The good news is that, aside from avoiding the devastating impacts of climate change, cutting carbon brings a wealth of benefits, including lower bills, better insulated homes, cleaner air and jobs in low carbon industries. But who is really benefiting? There is a big question around how to make sure these advantages are shared fairly right across society.
Benefits and costs of the low carbon transition aren’t being distributed evenly
The way energy policy is funded, via consumers’ energy bills, is highly regressive. On average, the poorest households spend around ten per of their income on energy while the richest households only pay three per cent. This is regardless of whether households are actively taking part in the low carbon transition themselves. For example, the uptake of solar PV installations is greater in more affluent households. Similarly, Energy Company Obligation (ECO) schemes, which encourage home energy efficiency, have not appropriately targeted those most in need of insulation, with the IPPR estimating that only 30 per cent of ECO funds are likely to be spent on fuel poor consumers.
The uneven distribution of benefits is also evident on a regional scale. A recent study from Imperial College has shown that some parts of the country are further ahead in terms of access to, and therefore the benefits from, low carbon technologies, while others run the risk of being left behind. This is largely as a result of different levels of national and local government investment, building efficiency and household incomes.
Finally, the UK energy market is outdated. Innovation in low carbon technologies is resulting in a more distributed energy system, but it is generally affluent consumers who are reaping the benefits, opting for small scale technologies to generate and store their own energy and using electric vehicles. Given how the current market is designed, growth in these new forms of energy generation and use is likely to challenge the way in which costs for the grid, flexibility and back up are covered, as BEIS Secretary of State Greg Clark highlighted recently in his speech.
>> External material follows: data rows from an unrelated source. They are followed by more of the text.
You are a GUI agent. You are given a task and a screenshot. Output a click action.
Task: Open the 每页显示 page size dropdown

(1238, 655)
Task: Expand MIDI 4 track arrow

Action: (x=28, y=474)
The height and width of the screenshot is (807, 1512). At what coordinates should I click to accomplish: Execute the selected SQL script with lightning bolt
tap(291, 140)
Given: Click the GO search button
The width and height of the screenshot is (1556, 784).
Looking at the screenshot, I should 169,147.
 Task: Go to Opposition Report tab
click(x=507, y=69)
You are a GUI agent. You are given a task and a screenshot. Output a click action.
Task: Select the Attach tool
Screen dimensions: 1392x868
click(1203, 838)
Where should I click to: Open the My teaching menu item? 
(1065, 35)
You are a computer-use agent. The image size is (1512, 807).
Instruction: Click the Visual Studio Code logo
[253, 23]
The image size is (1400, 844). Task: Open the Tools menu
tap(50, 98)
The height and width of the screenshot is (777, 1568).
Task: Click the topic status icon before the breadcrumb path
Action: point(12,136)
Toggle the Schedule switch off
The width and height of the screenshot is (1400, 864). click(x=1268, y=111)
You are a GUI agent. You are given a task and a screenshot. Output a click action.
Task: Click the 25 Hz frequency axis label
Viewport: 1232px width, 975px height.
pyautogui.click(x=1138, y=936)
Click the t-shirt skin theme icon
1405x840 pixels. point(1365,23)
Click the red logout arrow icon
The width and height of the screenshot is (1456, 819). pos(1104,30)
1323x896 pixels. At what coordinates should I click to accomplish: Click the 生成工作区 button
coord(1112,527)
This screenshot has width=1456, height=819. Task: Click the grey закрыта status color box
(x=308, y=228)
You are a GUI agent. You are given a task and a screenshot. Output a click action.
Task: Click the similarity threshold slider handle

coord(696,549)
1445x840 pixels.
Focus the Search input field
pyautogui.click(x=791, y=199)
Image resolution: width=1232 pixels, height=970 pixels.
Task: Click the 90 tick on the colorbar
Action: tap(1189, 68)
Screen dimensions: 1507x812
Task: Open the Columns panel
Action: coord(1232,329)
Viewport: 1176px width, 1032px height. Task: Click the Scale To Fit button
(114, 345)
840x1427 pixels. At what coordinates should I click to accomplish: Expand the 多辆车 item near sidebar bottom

What would a fairer system look like?
Various options are on the table to share the benefits and costs of the low carbon transition more fairly, but it will require a fundamental rethink of the UK’s energy policy and market design.
Research by UKERC suggests alternative forms of funding could place energy policy costs for decarbonisation on businesses or recover them through general taxation. Other market-based solutions are also being explored. The emergence of smart home energy management systems means energy could be offered as a part of a bundle of services rather than as a product itself. Non-commercial solutions, such as community energy and energy co-operatives, may also allow more people to benefit from cheap, low carbon energy.
The possibilities for a fair low carbon transition were discussed in more detail with an expert panel at an event developed by the authors of this blog and hosted by Green Alliance and UKERC, on Thursday 6 December.